> **What the exercise asks**: One range is to be output from the listing below, exactly as written: the line with "Setări confidențialitate (104, 2399)" to the line with "Anna Sky u svingerskoj četvorci (1100, 1345)", both kept.

> **Extracted information**:
*** Block opens ***

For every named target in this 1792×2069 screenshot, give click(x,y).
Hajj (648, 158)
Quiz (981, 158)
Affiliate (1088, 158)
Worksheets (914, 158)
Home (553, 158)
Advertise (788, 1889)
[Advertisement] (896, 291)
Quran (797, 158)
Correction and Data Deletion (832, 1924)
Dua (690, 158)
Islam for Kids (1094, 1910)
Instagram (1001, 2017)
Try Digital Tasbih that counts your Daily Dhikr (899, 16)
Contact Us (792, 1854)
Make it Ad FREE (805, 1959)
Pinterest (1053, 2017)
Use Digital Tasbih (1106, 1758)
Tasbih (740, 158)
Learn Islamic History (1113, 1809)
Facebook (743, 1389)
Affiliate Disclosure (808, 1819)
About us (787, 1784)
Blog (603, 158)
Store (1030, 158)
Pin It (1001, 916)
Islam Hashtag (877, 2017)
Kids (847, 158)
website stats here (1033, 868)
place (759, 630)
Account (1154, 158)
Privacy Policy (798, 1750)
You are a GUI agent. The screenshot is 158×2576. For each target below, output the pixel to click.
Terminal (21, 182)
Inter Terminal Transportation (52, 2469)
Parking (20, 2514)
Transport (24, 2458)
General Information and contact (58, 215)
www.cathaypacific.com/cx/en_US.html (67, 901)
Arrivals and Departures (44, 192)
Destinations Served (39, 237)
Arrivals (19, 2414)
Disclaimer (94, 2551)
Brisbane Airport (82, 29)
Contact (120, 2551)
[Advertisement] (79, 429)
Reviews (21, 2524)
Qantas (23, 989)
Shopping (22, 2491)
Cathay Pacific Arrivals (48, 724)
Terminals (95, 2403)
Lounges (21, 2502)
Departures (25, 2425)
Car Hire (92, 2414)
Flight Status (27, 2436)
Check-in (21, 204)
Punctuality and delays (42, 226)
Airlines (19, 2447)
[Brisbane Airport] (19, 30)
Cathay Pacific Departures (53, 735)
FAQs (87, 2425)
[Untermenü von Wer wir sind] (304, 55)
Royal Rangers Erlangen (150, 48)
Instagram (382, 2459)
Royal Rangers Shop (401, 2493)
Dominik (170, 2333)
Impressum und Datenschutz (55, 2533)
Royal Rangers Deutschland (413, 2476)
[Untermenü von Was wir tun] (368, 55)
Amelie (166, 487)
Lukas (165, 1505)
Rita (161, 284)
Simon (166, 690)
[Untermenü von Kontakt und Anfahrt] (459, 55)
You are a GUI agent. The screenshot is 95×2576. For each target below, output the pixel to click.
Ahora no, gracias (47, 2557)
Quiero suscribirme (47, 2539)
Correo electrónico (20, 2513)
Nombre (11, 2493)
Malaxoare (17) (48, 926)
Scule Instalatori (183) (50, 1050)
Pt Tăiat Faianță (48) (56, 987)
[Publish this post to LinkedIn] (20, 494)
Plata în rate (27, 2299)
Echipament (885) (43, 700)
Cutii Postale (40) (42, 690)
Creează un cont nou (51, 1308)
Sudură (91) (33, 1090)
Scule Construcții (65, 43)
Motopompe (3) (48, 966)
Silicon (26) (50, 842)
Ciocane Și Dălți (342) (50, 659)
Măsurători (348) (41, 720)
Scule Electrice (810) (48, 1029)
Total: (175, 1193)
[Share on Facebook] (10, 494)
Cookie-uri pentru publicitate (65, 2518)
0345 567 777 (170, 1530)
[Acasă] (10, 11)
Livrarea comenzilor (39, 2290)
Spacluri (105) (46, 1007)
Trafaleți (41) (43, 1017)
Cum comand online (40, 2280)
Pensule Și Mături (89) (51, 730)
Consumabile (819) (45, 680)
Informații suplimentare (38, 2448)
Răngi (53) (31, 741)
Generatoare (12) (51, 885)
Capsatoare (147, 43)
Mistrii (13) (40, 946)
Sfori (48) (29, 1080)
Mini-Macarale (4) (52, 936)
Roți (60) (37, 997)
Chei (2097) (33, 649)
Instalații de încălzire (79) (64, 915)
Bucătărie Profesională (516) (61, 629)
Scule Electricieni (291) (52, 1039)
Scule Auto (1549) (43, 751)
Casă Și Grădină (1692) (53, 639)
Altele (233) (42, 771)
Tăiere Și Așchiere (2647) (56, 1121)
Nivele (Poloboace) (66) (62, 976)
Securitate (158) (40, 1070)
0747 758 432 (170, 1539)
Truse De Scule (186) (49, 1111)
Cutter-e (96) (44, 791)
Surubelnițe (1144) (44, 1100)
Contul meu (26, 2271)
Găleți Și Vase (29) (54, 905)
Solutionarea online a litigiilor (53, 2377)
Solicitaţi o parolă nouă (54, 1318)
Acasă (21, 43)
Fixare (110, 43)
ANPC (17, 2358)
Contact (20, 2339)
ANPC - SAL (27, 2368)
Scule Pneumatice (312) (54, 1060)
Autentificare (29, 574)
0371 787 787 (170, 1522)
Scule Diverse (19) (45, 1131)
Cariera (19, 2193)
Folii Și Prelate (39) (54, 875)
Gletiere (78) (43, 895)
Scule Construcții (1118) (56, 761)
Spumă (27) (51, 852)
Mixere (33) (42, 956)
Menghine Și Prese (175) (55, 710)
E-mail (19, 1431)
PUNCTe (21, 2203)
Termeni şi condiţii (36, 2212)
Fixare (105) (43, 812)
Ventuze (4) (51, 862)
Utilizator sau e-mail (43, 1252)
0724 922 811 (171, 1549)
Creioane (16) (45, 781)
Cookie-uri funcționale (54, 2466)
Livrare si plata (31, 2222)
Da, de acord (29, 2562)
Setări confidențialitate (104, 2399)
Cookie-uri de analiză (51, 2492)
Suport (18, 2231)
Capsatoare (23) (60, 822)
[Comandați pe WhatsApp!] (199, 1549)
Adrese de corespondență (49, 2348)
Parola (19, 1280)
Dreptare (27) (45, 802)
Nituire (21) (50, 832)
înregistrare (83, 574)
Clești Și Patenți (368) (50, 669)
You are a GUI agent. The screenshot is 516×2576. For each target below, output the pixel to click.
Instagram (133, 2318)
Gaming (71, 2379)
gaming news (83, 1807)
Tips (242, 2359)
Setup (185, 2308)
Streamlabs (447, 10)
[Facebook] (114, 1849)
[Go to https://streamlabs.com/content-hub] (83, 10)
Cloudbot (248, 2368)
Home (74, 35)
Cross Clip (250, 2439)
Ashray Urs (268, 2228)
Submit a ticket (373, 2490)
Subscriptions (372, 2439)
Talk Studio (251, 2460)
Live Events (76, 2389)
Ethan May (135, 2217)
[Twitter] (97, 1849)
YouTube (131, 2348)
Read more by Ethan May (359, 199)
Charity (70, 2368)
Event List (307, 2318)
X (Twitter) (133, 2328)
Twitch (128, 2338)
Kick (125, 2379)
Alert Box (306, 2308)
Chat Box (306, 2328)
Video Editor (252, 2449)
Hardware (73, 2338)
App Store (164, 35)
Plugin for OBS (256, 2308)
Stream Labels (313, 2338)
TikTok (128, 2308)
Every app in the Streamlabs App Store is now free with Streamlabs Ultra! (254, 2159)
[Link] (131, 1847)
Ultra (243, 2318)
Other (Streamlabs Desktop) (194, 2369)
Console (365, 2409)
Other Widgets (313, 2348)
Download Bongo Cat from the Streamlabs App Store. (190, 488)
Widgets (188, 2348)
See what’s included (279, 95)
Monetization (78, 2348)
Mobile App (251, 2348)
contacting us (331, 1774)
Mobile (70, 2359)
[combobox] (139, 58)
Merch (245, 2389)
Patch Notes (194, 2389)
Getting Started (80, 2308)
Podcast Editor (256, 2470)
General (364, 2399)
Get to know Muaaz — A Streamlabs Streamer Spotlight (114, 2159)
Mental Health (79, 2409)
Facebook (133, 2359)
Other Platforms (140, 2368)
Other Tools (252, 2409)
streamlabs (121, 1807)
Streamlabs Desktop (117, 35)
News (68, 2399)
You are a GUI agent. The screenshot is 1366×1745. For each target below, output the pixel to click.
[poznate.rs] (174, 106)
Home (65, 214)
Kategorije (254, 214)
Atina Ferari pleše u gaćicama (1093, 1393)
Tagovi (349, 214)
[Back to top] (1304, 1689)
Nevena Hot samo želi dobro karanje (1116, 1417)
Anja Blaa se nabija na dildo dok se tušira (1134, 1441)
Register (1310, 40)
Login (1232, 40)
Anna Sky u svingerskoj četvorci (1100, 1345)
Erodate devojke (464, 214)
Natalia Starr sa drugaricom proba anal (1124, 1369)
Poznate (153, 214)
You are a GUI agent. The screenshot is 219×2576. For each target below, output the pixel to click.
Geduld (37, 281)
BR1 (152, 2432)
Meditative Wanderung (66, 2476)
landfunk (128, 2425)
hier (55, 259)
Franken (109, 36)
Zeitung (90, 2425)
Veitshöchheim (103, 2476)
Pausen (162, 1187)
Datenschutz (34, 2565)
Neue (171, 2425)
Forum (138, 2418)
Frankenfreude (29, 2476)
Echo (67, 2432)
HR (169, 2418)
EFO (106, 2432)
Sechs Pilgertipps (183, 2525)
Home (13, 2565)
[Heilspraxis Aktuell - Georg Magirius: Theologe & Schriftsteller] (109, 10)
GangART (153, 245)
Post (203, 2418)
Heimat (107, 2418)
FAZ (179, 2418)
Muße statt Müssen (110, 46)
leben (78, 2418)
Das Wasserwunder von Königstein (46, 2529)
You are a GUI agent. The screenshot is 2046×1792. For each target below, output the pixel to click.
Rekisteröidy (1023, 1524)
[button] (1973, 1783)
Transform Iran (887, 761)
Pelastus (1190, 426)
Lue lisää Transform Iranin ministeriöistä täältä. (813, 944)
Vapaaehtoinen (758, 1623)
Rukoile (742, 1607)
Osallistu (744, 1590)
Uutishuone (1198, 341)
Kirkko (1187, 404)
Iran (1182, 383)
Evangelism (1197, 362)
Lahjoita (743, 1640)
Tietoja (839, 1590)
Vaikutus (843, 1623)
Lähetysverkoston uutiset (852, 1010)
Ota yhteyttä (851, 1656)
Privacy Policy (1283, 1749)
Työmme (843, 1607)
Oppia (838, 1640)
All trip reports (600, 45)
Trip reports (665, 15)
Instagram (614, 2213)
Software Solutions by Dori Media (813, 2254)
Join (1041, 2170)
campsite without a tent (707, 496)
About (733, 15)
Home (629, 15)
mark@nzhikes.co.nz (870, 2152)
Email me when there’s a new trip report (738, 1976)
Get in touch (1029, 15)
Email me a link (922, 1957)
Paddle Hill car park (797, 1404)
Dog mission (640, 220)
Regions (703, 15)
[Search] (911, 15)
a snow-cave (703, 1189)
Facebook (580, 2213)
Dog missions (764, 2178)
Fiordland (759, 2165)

*** Block closes ***

> **Answer for the task**:
Setări confidențialitate (104, 2399)
Cookie-uri de analiză (51, 2492)
Suport (18, 2231)
Capsatoare (23) (60, 822)
[Comandați pe WhatsApp!] (199, 1549)
Adrese de corespondență (49, 2348)
Parola (19, 1280)
Dreptare (27) (45, 802)
Nituire (21) (50, 832)
înregistrare (83, 574)
Clești Și Patenți (368) (50, 669)
You are a GUI agent. The screenshot is 516×2576. For each target below, output the pixel to click.
Instagram (133, 2318)
Gaming (71, 2379)
gaming news (83, 1807)
Tips (242, 2359)
Setup (185, 2308)
Streamlabs (447, 10)
[Facebook] (114, 1849)
[Go to https://streamlabs.com/content-hub] (83, 10)
Cloudbot (248, 2368)
Home (74, 35)
Cross Clip (250, 2439)
Ashray Urs (268, 2228)
Submit a ticket (373, 2490)
Subscriptions (372, 2439)
Talk Studio (251, 2460)
Live Events (76, 2389)
Ethan May (135, 2217)
[Twitter] (97, 1849)
YouTube (131, 2348)
Read more by Ethan May (359, 199)
Charity (70, 2368)
Event List (307, 2318)
X (Twitter) (133, 2328)
Twitch (128, 2338)
Kick (125, 2379)
Alert Box (306, 2308)
Chat Box (306, 2328)
Video Editor (252, 2449)
Hardware (73, 2338)
App Store (164, 35)
Plugin for OBS (256, 2308)
Stream Labels (313, 2338)
TikTok (128, 2308)
Every app in the Streamlabs App Store is now free with Streamlabs Ultra! (254, 2159)
[Link] (131, 1847)
Ultra (243, 2318)
Other (Streamlabs Desktop) (194, 2369)
Console (365, 2409)
Other Widgets (313, 2348)
Download Bongo Cat from the Streamlabs App Store. (190, 488)
Widgets (188, 2348)
See what’s included (279, 95)
Monetization (78, 2348)
Mobile App (251, 2348)
contacting us (331, 1774)
Mobile (70, 2359)
[combobox] (139, 58)
Merch (245, 2389)
Patch Notes (194, 2389)
Getting Started (80, 2308)
Podcast Editor (256, 2470)
General (364, 2399)
Get to know Muaaz — A Streamlabs Streamer Spotlight (114, 2159)
Mental Health (79, 2409)
Facebook (133, 2359)
Other Platforms (140, 2368)
Other Tools (252, 2409)
streamlabs (121, 1807)
Streamlabs Desktop (117, 35)
News (68, 2399)
You are a GUI agent. The screenshot is 1366×1745. For each target below, output the pixel to click.
[poznate.rs] (174, 106)
Home (65, 214)
Kategorije (254, 214)
Atina Ferari pleše u gaćicama (1093, 1393)
Tagovi (349, 214)
[Back to top] (1304, 1689)
Nevena Hot samo želi dobro karanje (1116, 1417)
Anja Blaa se nabija na dildo dok se tušira (1134, 1441)
Register (1310, 40)
Login (1232, 40)
Anna Sky u svingerskoj četvorci (1100, 1345)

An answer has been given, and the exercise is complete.